The City of Athens has brought in some outside help in hopes of obtaining grant funding for the city’s firefighters.
The Athens City Council will decide next Tuesday night whether the city will apply for an Assistance to Firefighters Grant (AFG) through the U.S. Department of Homeland Security — FEMA. This grant money is designated for enhancing public safety and the safety of firefighters.
The request comes from Athens Fire Chief Brandon Ainsworth, who explained at Monday’s Council study session that, if awarded, the funding would be used to replace the 28-year-old SCBA (Self-Contained Breathing Apparatus) Cascade Compressor System at Athens Fire Station No. 2. The device is used to fill the firefighters’ breathing air bottles.
“It’s got to be replaced and it’s about $60,000,” explained Ainsworth.
The funding would also be utilized to purchase new SCBA harnesses and bottles at a cost of about $220,000. These would be used to outfit the city’s two new fire engines, which are scheduled to be ready by November.
“Those have to be purchased either way,” said Ainsworth. “This is an opportunity to seek federal dollars to pay for it so our local tax dollars don’t pay for it.
“We’re trying both projects,” he continued. “Who knows? We may get one, we may get both, we may get none.”
If the Council decides to move forward with the application, it will be for an amount not to exceed $275,000. The local match for this grant program is just 5% of the total project cost.
The application period for the current fiscal year closes on Feb. 12. The city applied for the same grant in fiscal year 2019 for the same purpose, but was unsuccessful.

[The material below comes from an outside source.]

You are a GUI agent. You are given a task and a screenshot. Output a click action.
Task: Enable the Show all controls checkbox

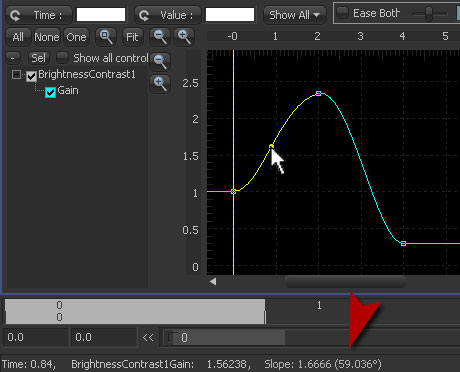coord(62,57)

To bolster the city’s effort in its attempt to secure this grant funding, it has hired a grant writer for a flat fee of $500.
“This specific grant writer focuses only on AFG grants,” explained City Manager C. Seth Sumner.
Ainsworth added that the grant writer has a success rate of more than 86%. The grant writer has previously been able to obtain grant funding for Niota to build a new fire station and purchase a tanker and engine, as well as money for other McMinn County agencies.
“His success rate is good,” said Ainsworth. “Who knows what’s going to happen with us? We don’t have that answer, but we need all the help we can get to try to go get that money.”